Continuing work along this line include studies that examine 1) effects of expectations on perceptual adaptation, 2) the maintenance of adaptation over the long term, and 3) neural systems that supports adaptation to native-accented and foreign-accented speech.

Nonnative Speech Communication

How do we speak and listen in a second language?

Foreign-accented speech deviates from native norms of the target language and is generally harder to understand than native speech. However, Bent and Bradlow (2003) found that non-native speech is not always less intelligible than native speech. Instead, non-native speech can be more easily understood than native speech when there is shared language background between the speaker and the listener. My work builds upon this finding and investigates the influences of both long-term (L1) and short-term (ambient language environment) language experience in modulating the “ISIB” by comparing L1 speakers with L2 speakers in different language environments. Effective use of this information depends on the shared language experience between the talker and the listener. The weighting and integration of various acoustic cues is important for speech perception and language experience fundamentally shapes listeners’ cue-weighting strategies.

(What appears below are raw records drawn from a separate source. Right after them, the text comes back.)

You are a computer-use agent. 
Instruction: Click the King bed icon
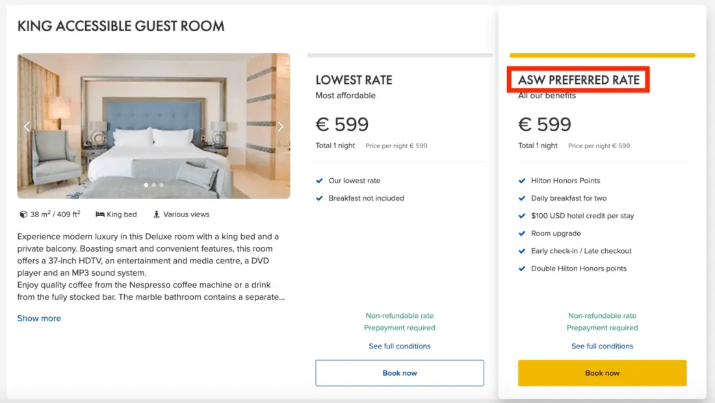coord(100,215)
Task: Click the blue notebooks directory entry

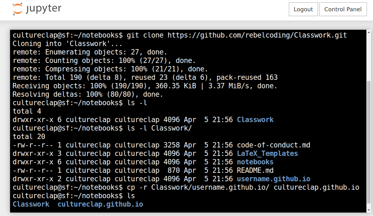Action: [255, 162]
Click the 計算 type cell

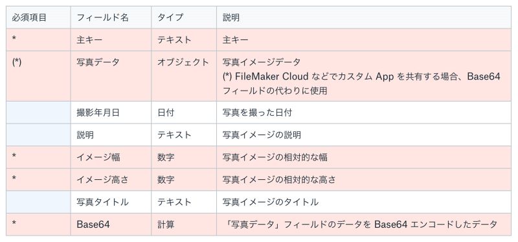[x=184, y=224]
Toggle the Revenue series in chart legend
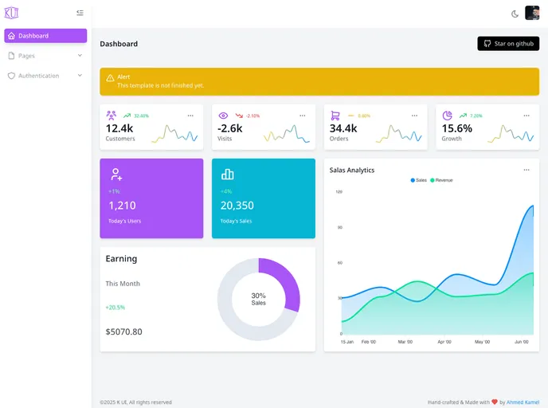Image resolution: width=548 pixels, height=408 pixels. coord(441,180)
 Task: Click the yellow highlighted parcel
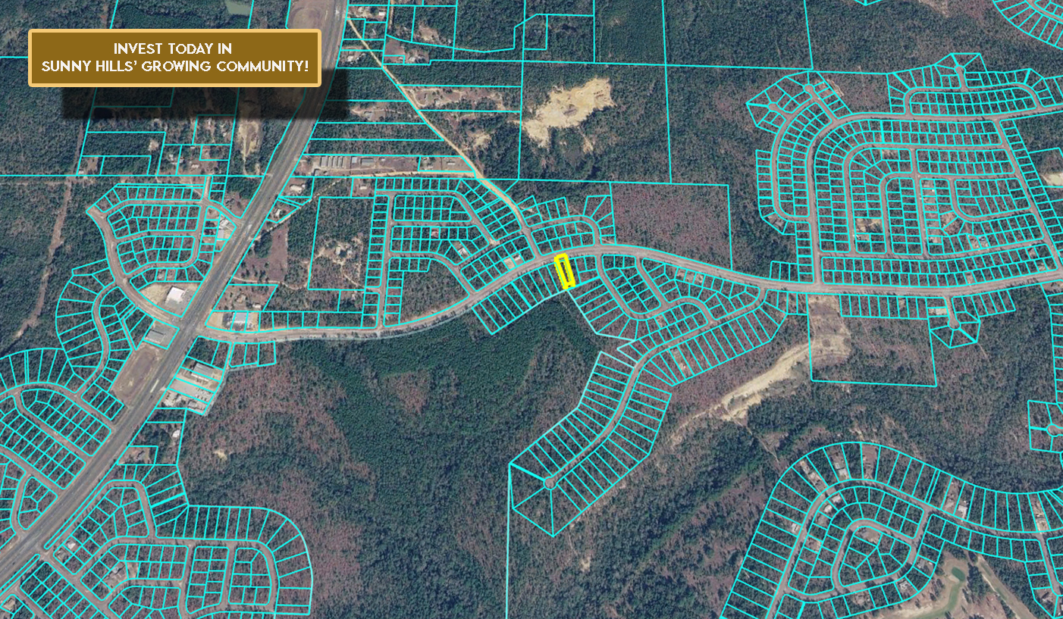(x=565, y=271)
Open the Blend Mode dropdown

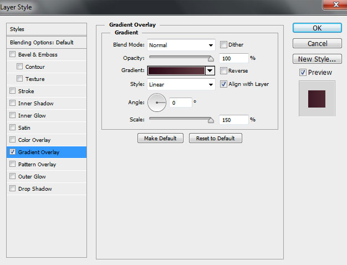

Current work along this line involves further characterization of the phonetic variation in Mandarin-accented speech, based on large samples of natural speech production. A special focus is on under-studied phonemes and production patterns in connected speech.

Talker Identification

How do we know "who" is speaking?

Talker identification can be easy. A single syllable reveals Mom's voice over the phone. Talker identification can be hard. Speakers sound similar if you don't know the language being spoken. Voice perception depends on language processing. Builing upon an established "Language Familiarty Effect" (identifying talkers is easier in one’s native language than in unfamiliar languages; e.g., Perrachione et al., 2011) in talker identification, I take an individual differences approach and investigate the interplay of talker perception and language processing. We found that both linguistic (speaking a tone language) and relevant non-linguistic experience (musicianship) can enhance processing of talker information by sharpening general auditory skills (pitch processing). Meanwhile, individuals’ ability to encode phonetic detail strongly affects their ability to learn talker identity. Moreover, top-down lexical information may guide listeners’ interpretation of acoustic-phonetic variation and link it to talker identity.

Continuing work along this line involves further testing of a direct link between fine-grained phonetic processing and talker identification. We aim to better understand how memory representation of sounds interfaces with talker processing systems (potentially by making use of speech variation) and guides online speech processing as well as voice perception.